## [EXTRACT PROVIDED]
· · ·

Since the state vectors used to prepare our quantumly entangled input state are not actually viable on Quandela’s hardware, we attempted to circumvent this through the use of quantum heralding. The goal of this approach was to achieve the end state of $\ket{1,0,0,0,1,0,0,0} + \ket{0,1,0,0,0,1,0,0}$, a superposition between the $\ket{00}$ and $\ket{11}$ equivalent state. First, we noted that we only needed to check the 0th, 1st, 4th, and 5th modes for 1-values, as the rest would all be equivalent to zero. To do this, we introduced two ancilla qubits, creating a 10-mode register as shown below. We applied beam splitters between the 0th and 1st modes as well as the 4th and 5th modes. The angle was chosen so that if there were a proton in either of the modes, it would go to the 0th and 4th modes, respectively. Then, to utilize the quantum heralding, we applied a permutation that routed the values of modes 0 and 8 to each other and 4 and 9 to each other. Modes 8 and 9 are required to have an input and output of 1, so this stage essentially guaranteed a photon in the 0th and 4th modes. From here, we then used a balanced beam-splitter between 0 and 1, and 4 and 5. This would redistribute the photon to either 0/1 and 4/5. The issue we encountered was the 50% probability that we would get $\ket{1,0,0,0,0,1,0,0}$ or $\ket{0,1,0,0,1,0,0,0}$, which we did not want.

Our idea is to take away the second beam-splitter between 4/5 and to place CNOT gates on 4 and 5, both controlled by 1. This would ensure a 50/50 distribution of the two desired states, as seen above. However, we had trouble designing this type of gate in Perceval and moved on to focus on other parts of the project.

· · ·

## [SOURCE EXCERPT]
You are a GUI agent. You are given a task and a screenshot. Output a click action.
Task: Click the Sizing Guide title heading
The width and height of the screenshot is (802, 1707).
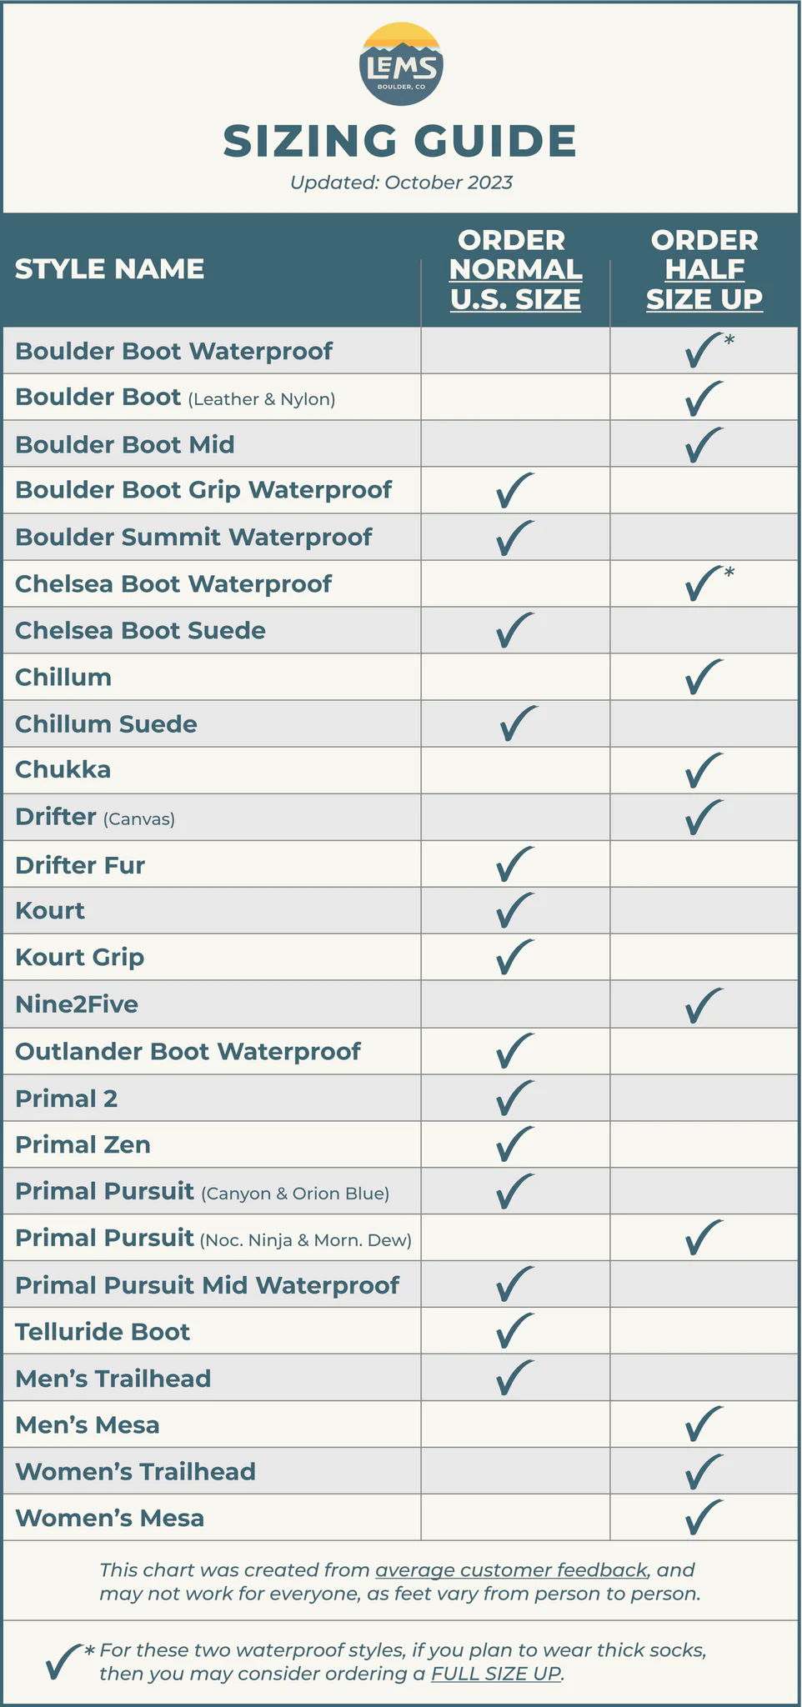click(400, 140)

· · ·

## [WRITTEN EXERCISE 1]
Translate this sentence from the extract on quantum heralding into German: "We applied beam splitters between the 0th and 1st modes as well as the 4th and 5th modes."
## [WRITTEN EXERCISE 2]
Carry the extract on quantum heralding further, beginning after its final sentence.

## [RESPONSE 1]
Wir haben Strahlteiler zwischen der 0. und der 1. Mode sowie zwischen der 4. und der 5. Mode eingesetzt.

## [RESPONSE 2]
Bonus Noise Modeling

Wang, et. al characterize environmental noise using “the Gaussian noise model”, which is what we used to attempt to model noise. We added random noise to the phase shift weights each iteration by creating an array of random samples of a Gaussian distribution centered on the average weight value. It has a standard deviation of $\sigma = \sqrt{N} = \text{signal-to-noise ratio}$, and this mimics the effect of environmental noise in our system. It also affects our results accordingly, decreasing the model’s fidelity. We were unable to turn this into uncertainty values as we did not have time to train our model with noise.

Reflections

If we were to go back and do this project again, we would first focus on getting our model working and optimized as soon as possible. Our model performed extremely poorly when we first coded it, and it took hours to debug it and incrementally improve performance. One of the main consequences of this was that we found training for maximizing fidelity instead of minimizing loss yields significantly better results. Within 100 epochs, training against loss reached peak fidelity values of ~40%. In the same timeframe, training against fidelity easily reached peak values of 99.9%. We believe this is due to the inherently contrived nature of the QGAN setup, especially with the uncertainty within the discriminator circuit. The second aspect of our project we would put more time and focus on is understanding the discriminator. After maximizing our cost function from multiple initial states, we noted that some combinations of $\theta_D$ allowed the discriminator to prefer other superpositions that $\tau$ while still outputting high magnitudes for $\ket{22}$. This suggests that other states could also be rotated appropriately by our discriminator, weakening our model’s fidelity measure. A significant barrier we ran into during this project was a failure to understand the discriminator measurement. In Wang, et al., the suggested loss function is based on the second output port as a mathematical byproduct of changing bases to $P_{(2,2)}$. The discriminator does not fully rotate the $\tau$ vector into that basis though, which became a source of significant confusion. As a result of the partial rotation, the probability magnitude of $P_{(2,2)}$ reached a maximum value of $0.25$, a concerning weakness until we noticed that the paper contained a similar graph scale.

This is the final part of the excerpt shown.